Task item -> An exact copy is all that is wanted: the lines from the one with "The image size is (1192, 1005)." through the end of the listing below, both included, minus any pictures.

Data section ->
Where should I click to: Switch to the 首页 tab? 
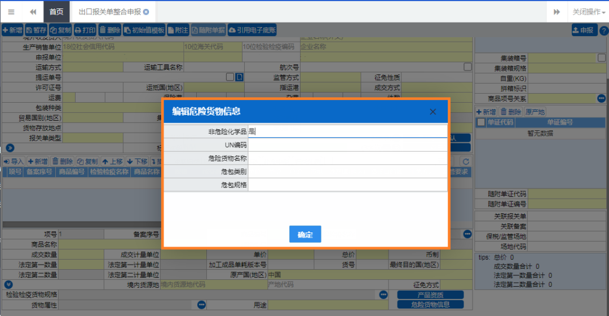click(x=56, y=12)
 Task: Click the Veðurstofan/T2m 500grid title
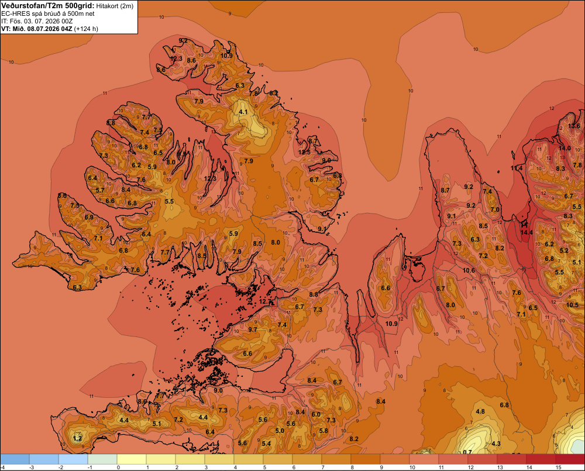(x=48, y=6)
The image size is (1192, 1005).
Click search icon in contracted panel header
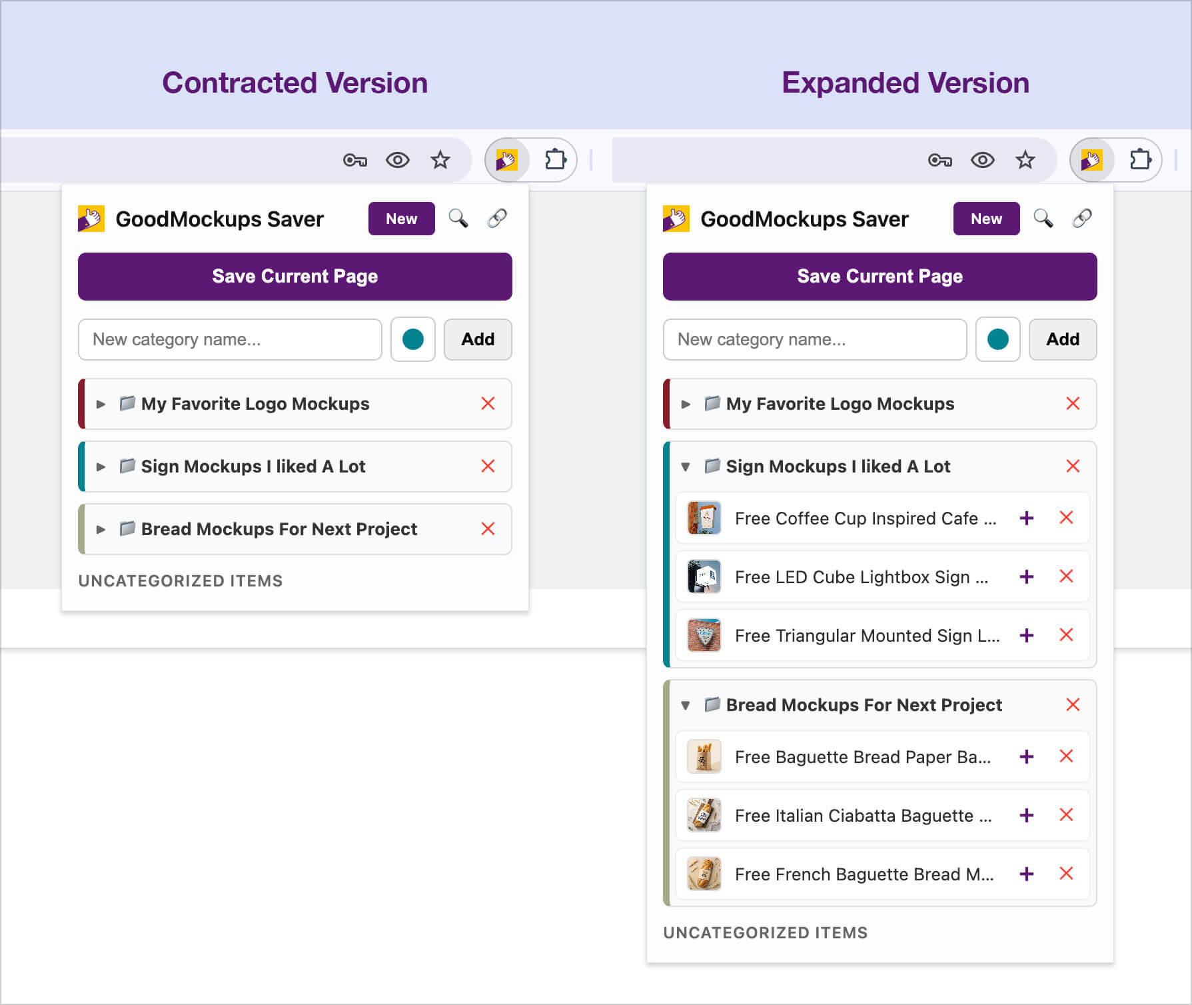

Exercise solution ->
The image size is (1192, 1005).
Click search icon in contracted panel header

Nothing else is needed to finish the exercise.